Writing for School Library Journals blog Good Comics for Kids, Snow Wildsmith reviewed the first volume positively, and wrote, "The elements her fans adore are all there: beautiful characters, gender ambiguity, horror themes, blood and gore, and, of course, gorgeous costumes." According to Wildsmith, the unexplained aspects of the plot helped to create interest for the readers. David Welsh of Comic World News had more mixed feelings about the first volume; although he praised the aesthetic, premise, translation, and guignols, he wrote that Yuki's work would be more appealing "if she could just strike that balance between creative focus and intellectual abandon and emotional shamelessness." About.com's Deb Aoki reviewed it negatively, criticizing its plot. Aoki wrote that it would only appeal to fans of Yuki. While finding aspects of the setting and costume design historically confusing and trying on the reader's suspension of disbelief, Rebecca Silverman of Anime News Network wrote that the Gwin's backstory, the quick pacing, Yuki's detailed art, and her frightening portrayal of zombies made the third volume "a winning entry in an already fascinating series." Silverman had mixed feelings about the dense page layouts: according to her, they contributed to the narrative suspense, although they affected the reader's ability to easily read the volume in places. In her review of the fourth volume, Silverman praised the character development and Yuki's ability to create mysteries, although she wrote that not all readers would enjoy the numerous plot twists. She also suggested the possibility of a metaphor for the French Revolution in the series. Another reviewer for Anime News Network, Carlo Santos gave the third volume a C-; while he praised Yuki's illustrations and ability to create "dramatic revelations," he wrote that it was overshadowed by the confusing and cluttered narrative.

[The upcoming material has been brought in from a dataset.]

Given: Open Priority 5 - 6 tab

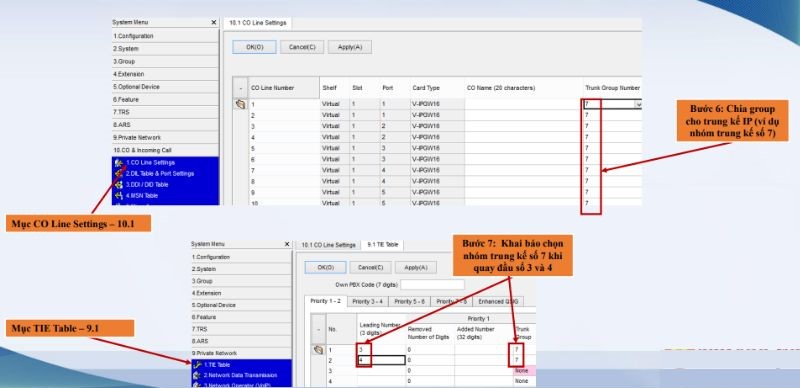Looking at the screenshot, I should click(x=410, y=302).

Sequential Tarts Sheena McNeil reviewed the series positively, with Yuki's art, characterization, and storytelling a source of praise. She, however, expressed her feelings of annoyance and frustration with the conclusion of the fourth volume, which saw the female characters left behind on purpose by the male members of the orchestra and then Eles' kidnapping by Berthier. She also wrote that Yuki's inclusion of a happy ending felt surprising compared to the rest of the story. Reviewing "Camelot Garden", she enjoyed it less than Grand Guignol Orchestra, and wrote that the short story contained an implicit reference to Lewis Carroll's children's novel Through the Looking Glass (1871) and its character, the ever-sleeping Red King.